You may be wondering why goats milk-based formula. The simple answer is because it contain more naturally occurring nutrients. For example, goats milk in comparison to cow’s milk has 46% more vitamin A, 33% more magnesium, 37% more Vitamin C, 10% more calcium which means that overall there is less need for artificial ingredients to improve the nutritional value. Whilst goats milk is not suitable for someone with lactose intolerance, it does contain a lot less.

If you directly compare goats milk and cows milk, you will find that goats milk is the healthier option, and whilst that comes at a slight cost, your babies health is much more important. If your baby has an allergy to the proteins found in cows milk, goats milk should not be given as it contains very similar protein compounds and could cause harm.

Hydrolysed protein formula

Hydrolysed protein formula is the closest in size to breast milk, which makes it easier to digest whilst still teaching babies stomach and intestines how to handle protein. Research suggests that infants fed hydrolysed protein formula are less likely to develop atopic diseases such as eczema. The hydrolysed formula is usually a good choice if your baby suffers from colic, or stomach upset a lot.

Soya based formula

soya milk for babys

Soy formula is safe for most healthy babies and is just as nutritious as other types of formula, it is the most beneficial for vegan families and babies who have an allergy to other milk proteins or lactose. Common side effects of soya based formula include constipation, abdominal pain and nausea.

All these kinds of milk above are all nutritional made to a standard of vitamins and whilst ingredients will vary, they are pretty much made equally. Hospitals in the UK tend to use Aptamil as their option but only you can decide what is right for your baby. Through my own experience, my firstborn daughter was completely fine on cow-based formula milk but my second-born son was not.

Lactose intolerance

When my son was a baby, the formula milk just didn’t agree with him. It would constantly make him sick and it turned out that he was lactose intolerant.

The negatives of formula milk

The downsides of infant formula are that it can have some side effects due to the proteins found in cows milk.

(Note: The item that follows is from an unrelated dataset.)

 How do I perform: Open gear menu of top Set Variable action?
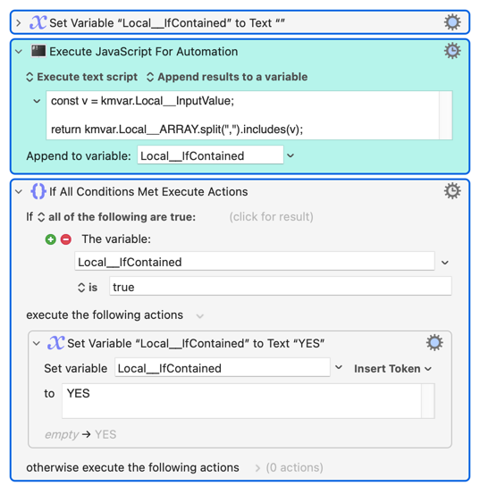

Infants can have an allergy which can cause symptoms such as abdominal pain, diarrhoea, rectal bleeding, skin rash, and wheezing. My son was breastfed for 2 weeks, which had to stop due to a low supply. He consumed breastmilk completely fine and when we switched to formula, he struggled.

He would be sick after each feed, regurgitating most of it back up, we tried switching and tried other kinds but they had the same effect on him. At 6 months, we introduced weaning so that we could cut down his bottles and still get him the nutrition that he needed. At around 11 months (earlier than recommended, but as our health visitor recommended.) Instead of switching him to full-fat cows milk, we switched him to organic soy and oat milk which stopped his sickness.

After doctors appointments and seeing our health visitor, it turned out that he was lactose intolerant. We all cut out dairy and now he is a healthy two-year-old. If you can breastfeed, it’s recommended to do it until they are 12 months or for as long as you can! What is better breast vs bottle? Well, breast wins first place for sure, but the second place option is still good.